Tremblant de colère, j’allais courir à elles et renverser leur échiquier, quand je vis Parvati tout au bord de l’eau et qui continuait à avancer. Le papillon s’était posé sur un lotus.

J’étais immobilisé par l’angoisse, mais elle ne fut pas longue : la petite princesse était tombée sans un clapotement, sans qu’un cri eût attiré l’attention.

En trois bonds, je fus à la place où elle avait disparu, au milieu des nénuphars et des lotus. Je fouillai l’eau avec ma trompe, dans l’enchevêtrement des tiges.

Un nuage de boue monta du fond, obscurcit tout, et les quelques secondes qui s’écoulèrent me parurent longues, horriblement.

Toutes les femmes étaient accourues, poussant des cris assourdissants, tordant leurs bras, déchirant leurs vêtements ! Il était bien temps, vraiment, et cela servait beaucoup ! J’aurais voulu les jeter toutes dans le lac.

Enfin, je saisis la pauvre petite princesse, je l’enlevai, inanimée, comme morte, noire de vase et toute ruisselante.

Les gouvernantes voulaient me la reprendre, pour dissimuler leur faute ; mais je voulais, moi, qu’elle fût connue, et, sans me soucier de leurs clameurs, je me mis à courir vers le palais.
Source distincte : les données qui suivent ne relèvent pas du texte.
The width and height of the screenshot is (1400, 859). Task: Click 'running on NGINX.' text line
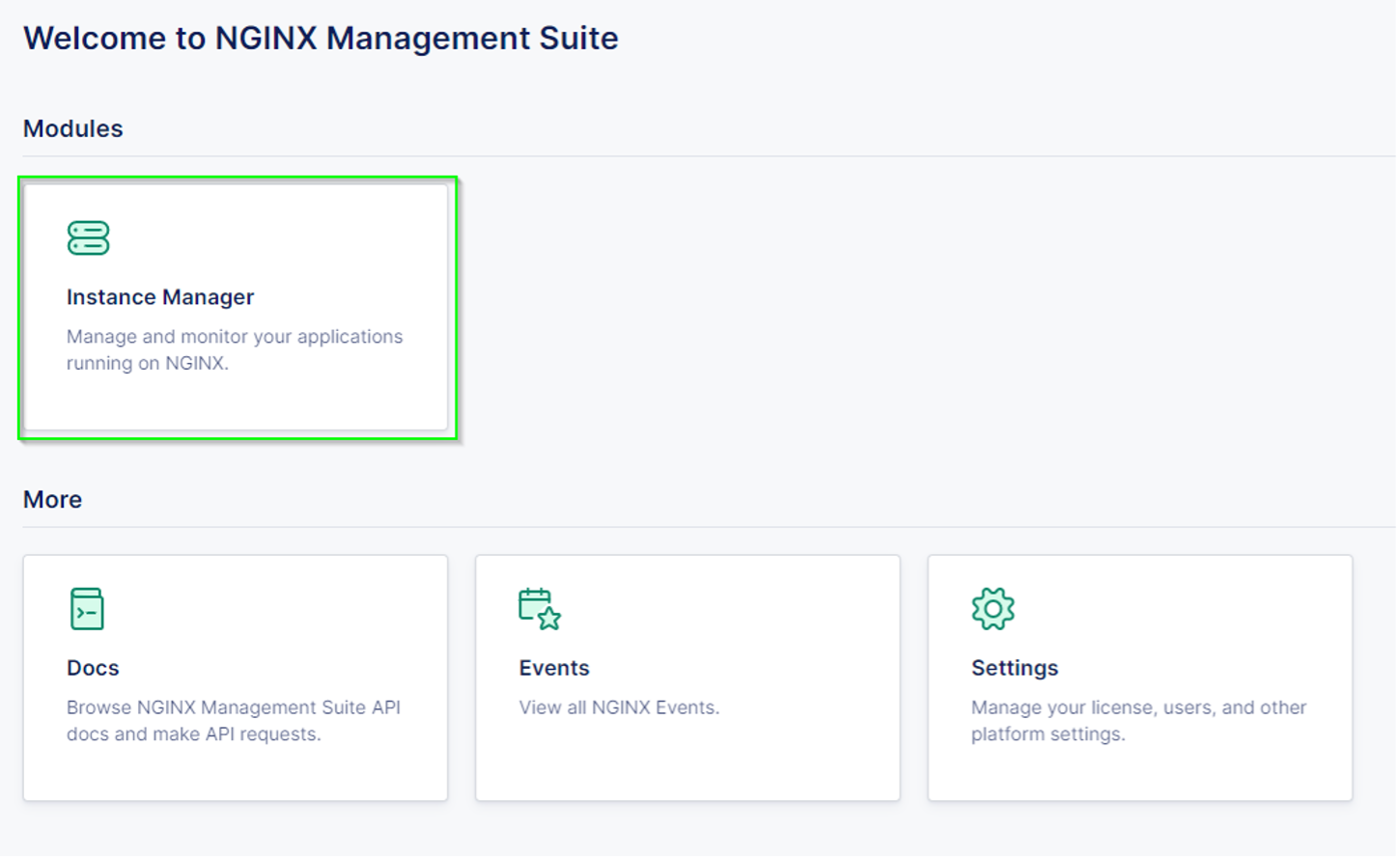click(x=148, y=364)
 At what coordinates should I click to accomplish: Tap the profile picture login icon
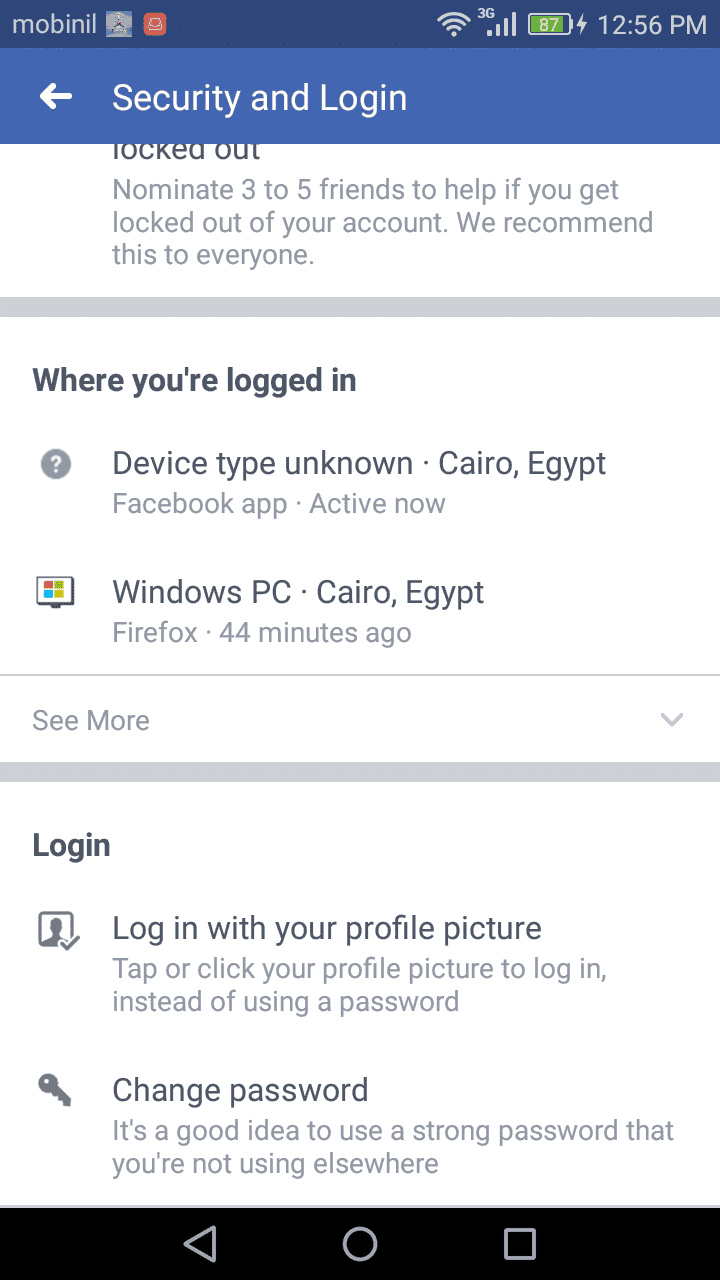click(x=57, y=930)
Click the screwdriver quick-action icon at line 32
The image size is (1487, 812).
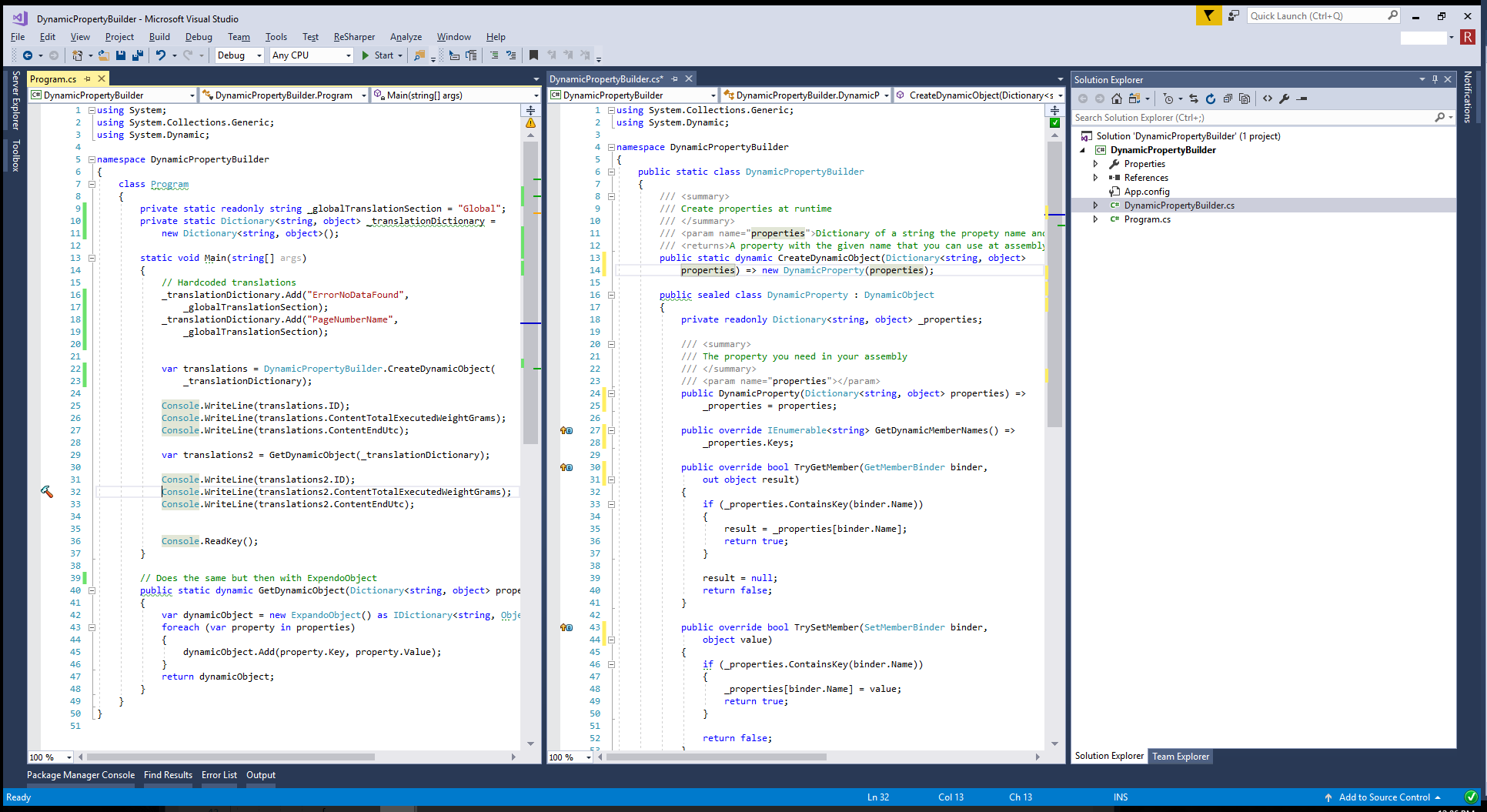click(47, 492)
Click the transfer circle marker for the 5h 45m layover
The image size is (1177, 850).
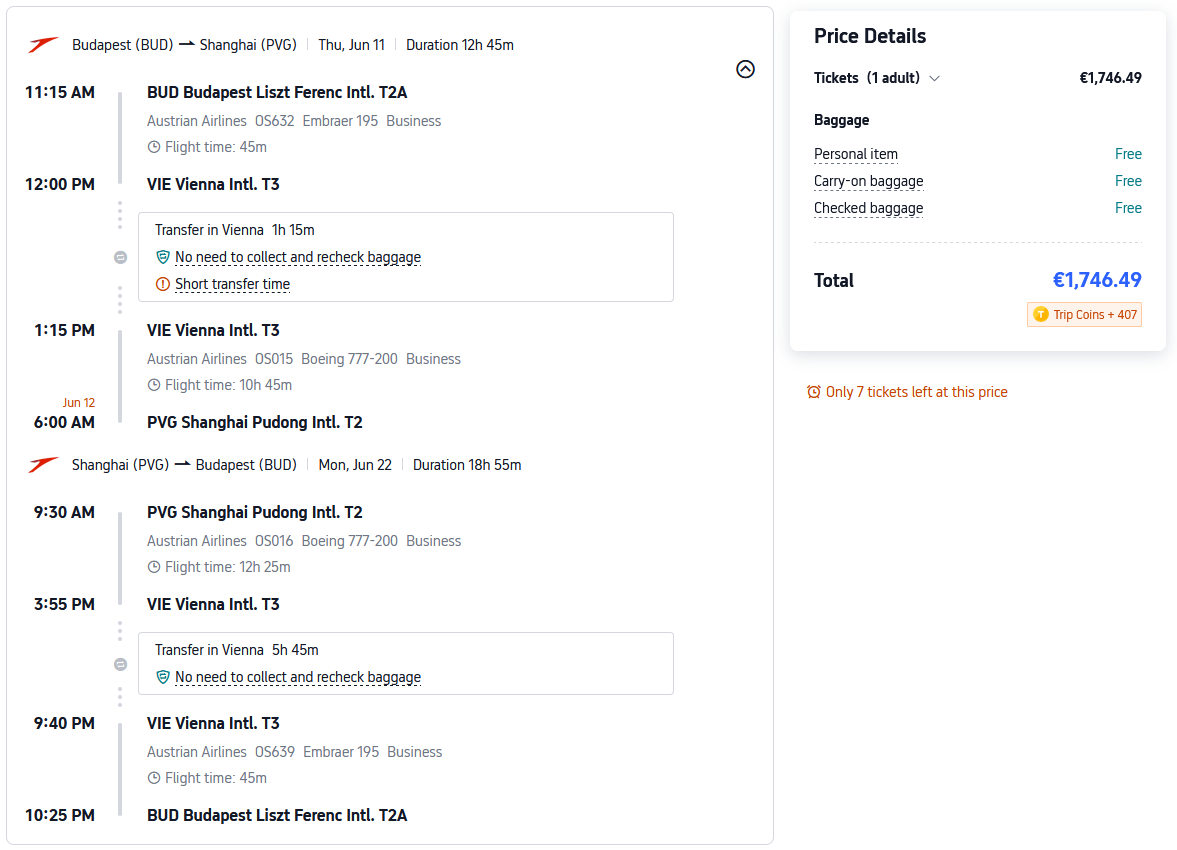[x=120, y=664]
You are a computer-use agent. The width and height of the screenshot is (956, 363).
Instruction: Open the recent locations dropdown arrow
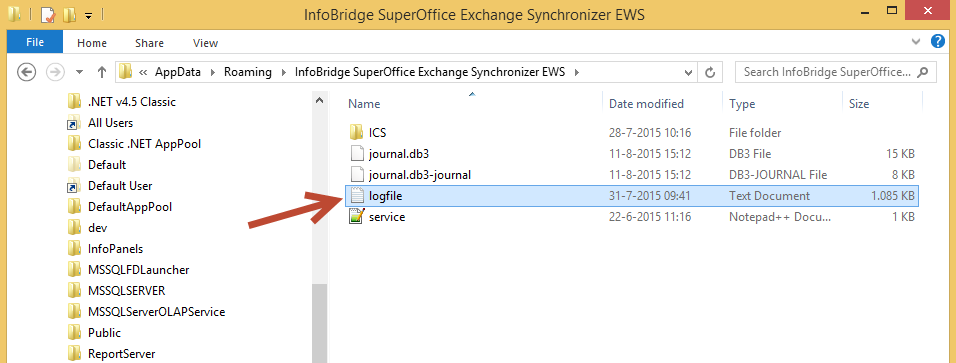[x=79, y=72]
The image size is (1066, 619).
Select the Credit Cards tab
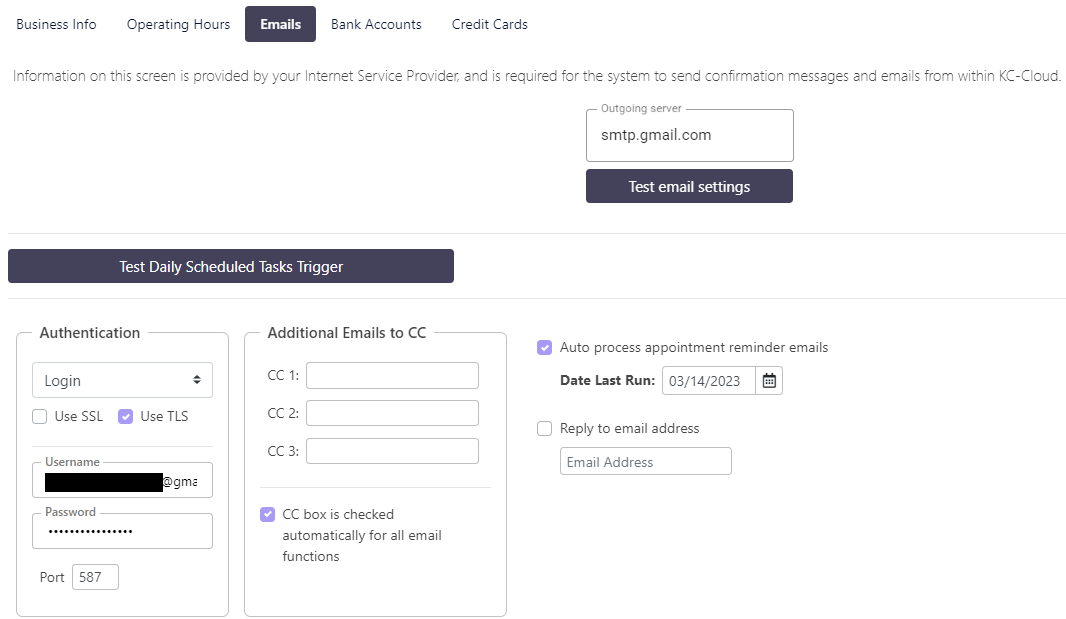[489, 24]
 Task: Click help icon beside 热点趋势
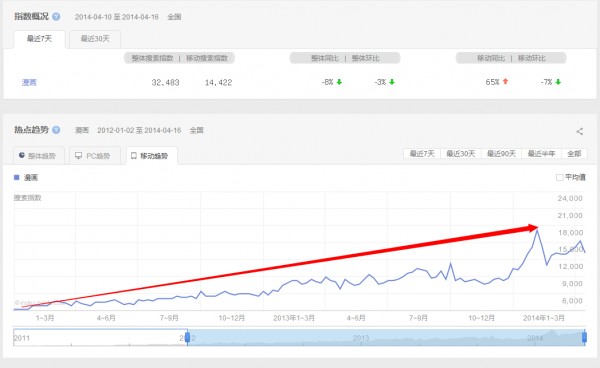click(56, 130)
C’était jour de réception ; Saphir-du-Ciel était dans la grande salle du trône avec des dames de sa suite et les courtisans. J’entrai sans hésitation, interrompant les conversations et les danses des bayadères, j’allai droit à la reine et je posai sur ses genoux l’enfant toute souillée de boue, sans souffle et sans mouvement.